Prettiest: Rosemary salt
This one is the opposite of the last, in that it’s not all over the internet and the Martha Stewart website I got it off of kept being down. Other recipes call for a food processor and just pulsing the rosemary to teeny bits, but I actively hate having pieces of rosemary in my food so I went with rosemary scented salt.
You heat up rosemary with salt in a pot (I did 1 1/4 c salt + 4 stick/twigs of rosemary) and stir every minute or two for 10-ish minutes until little pieces of rosemary start falling off and it smells good, then put it in a tupperware and forget about it for a few hours.
Or you’re Martha Stewart and you remember about it after five minutes and cover it. In any case, pop a lid on that and leave it for a day or three. It’ll smell SO GOOD when you take off that lid. For packaging, I popped a teeny piece of fresh rosemary in to each little jar and topped it with salt, discarding the big pieces and leaving in the little cooked parts.
Most unusual: Vanilla salt
I still don’t really know what to do with this one. I bought a vanilla bean from the store, which I’ve never seen before, and mixed it into a cup of salt using my hands. You use your fingernails and scrape out the inside from the bean-holder-thing (pod?), and then use your fingers and massage it into the salt. It smells good! Then spread it out and let dry like the others.
Best smelling/most versatile: Citrus salt
This is a fun one: take 1 1/4 c of salt, and zest a bunch of citrus over it. I used two oranges, two lemons, and two limes.

We’re naked… is that appeeling to you? Actually ‘fruit porn’ is a thing (sometimes it’s just food porn, and sometimes it’s I don’t know what I don’t want to click on the links)
Use your fingertips to crush the zest into the salt, releasing the yummy smelling oils, and then spread out a baking sheet.
I tried to dry this in the oven and hated the results and did it over again- I cooked it too hot and it sucked all the citrus flavor out. Plus you have to pay attention to the oven and who likes to do that? (Possibly readers of baking blogs, but let’s forget about that…)
I packaged these in small jars I found on Amazon, but my maid of honor sent me cuter ones which I thought were too small: about two ounces of flavored salt is pretty good.
We buy 4 oz jars of flavored salts when we do so (it’s always truffle salt), so half that for a favor sounds perfect to me. Plus the colored lids precluded the need to label each jar, which would’ve been a pain for ~50 tiny jars. I threw them in clear favor bags I picked up a Target, along with a printout of a Bible verse/Byrds song, some suggestions on how to use the salts, and a thank-you tag.
Total cost:
20 count Favor bags (Target): $2
Ribbon (Target): $3
Printing (Fedex/Kinkos): $5
Salt (Grocery store): $4
Vanilla Bean (Grocery store): $3 (!)
=$17 if you don’t count stuff you’re going to use anyway
Lemons, Limes, Oranges (store): $5? (and then we ate them later, so basically free!)
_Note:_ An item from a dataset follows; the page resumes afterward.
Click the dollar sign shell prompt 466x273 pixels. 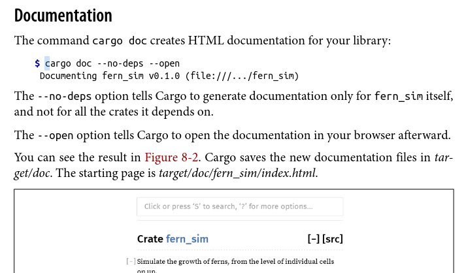[x=37, y=64]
Bottle of Sriracha (store): $6? (we’ve had this for awhile)
Rosemary (store): $3 (and then we ate some lamb with it!)
=$31 if you count things you will eat
I’ll leave this post with something I thought was ridiculous when I went to Target. Also, shout out to the amazing Alliance Bakery for the BEAUTIFUL job they did with our cake! I’ll post pictures of that cake up when I get some. It was lemon with a mango mousse filling. Yum!